## Activity
Search the material below for the string "Expand". Return every line that holds it.

## Data listing
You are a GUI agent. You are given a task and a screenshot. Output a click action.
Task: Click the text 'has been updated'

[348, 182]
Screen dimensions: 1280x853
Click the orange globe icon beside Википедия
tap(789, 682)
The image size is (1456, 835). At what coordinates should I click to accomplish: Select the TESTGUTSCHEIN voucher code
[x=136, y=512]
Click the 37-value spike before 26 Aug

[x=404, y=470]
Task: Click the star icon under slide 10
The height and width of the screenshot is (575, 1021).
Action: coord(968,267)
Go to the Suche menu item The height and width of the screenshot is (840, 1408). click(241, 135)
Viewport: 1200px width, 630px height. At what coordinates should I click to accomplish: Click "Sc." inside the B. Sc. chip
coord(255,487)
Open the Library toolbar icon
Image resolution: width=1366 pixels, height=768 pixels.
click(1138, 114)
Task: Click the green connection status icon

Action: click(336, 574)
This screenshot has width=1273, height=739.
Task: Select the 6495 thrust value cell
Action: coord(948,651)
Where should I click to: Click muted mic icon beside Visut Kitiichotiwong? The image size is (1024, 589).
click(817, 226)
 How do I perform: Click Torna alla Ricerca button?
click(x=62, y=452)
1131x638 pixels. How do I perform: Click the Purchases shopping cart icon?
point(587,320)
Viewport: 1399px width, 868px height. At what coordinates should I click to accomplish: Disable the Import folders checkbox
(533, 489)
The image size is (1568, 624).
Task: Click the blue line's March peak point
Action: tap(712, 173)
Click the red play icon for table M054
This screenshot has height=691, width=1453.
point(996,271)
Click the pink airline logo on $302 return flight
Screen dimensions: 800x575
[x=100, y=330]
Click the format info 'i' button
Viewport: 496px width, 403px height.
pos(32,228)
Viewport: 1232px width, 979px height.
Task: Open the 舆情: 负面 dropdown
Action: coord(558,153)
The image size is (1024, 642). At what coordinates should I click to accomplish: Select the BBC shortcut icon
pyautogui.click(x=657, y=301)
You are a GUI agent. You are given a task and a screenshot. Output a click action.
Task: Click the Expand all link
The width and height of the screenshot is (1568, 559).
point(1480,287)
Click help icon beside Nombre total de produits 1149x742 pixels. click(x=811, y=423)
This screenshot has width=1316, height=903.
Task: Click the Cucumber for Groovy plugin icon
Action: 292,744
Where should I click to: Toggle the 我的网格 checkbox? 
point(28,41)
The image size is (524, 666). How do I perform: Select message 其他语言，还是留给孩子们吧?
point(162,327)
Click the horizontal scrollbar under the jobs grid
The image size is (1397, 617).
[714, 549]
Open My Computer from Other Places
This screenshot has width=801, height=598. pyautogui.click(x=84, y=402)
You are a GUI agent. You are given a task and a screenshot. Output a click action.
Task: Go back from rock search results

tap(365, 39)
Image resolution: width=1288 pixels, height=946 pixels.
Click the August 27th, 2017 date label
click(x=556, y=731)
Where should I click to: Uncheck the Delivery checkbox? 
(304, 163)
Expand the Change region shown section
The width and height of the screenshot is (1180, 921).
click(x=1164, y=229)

## Exercise solution
Task: Click the Expand all link
Expand the Change region shown section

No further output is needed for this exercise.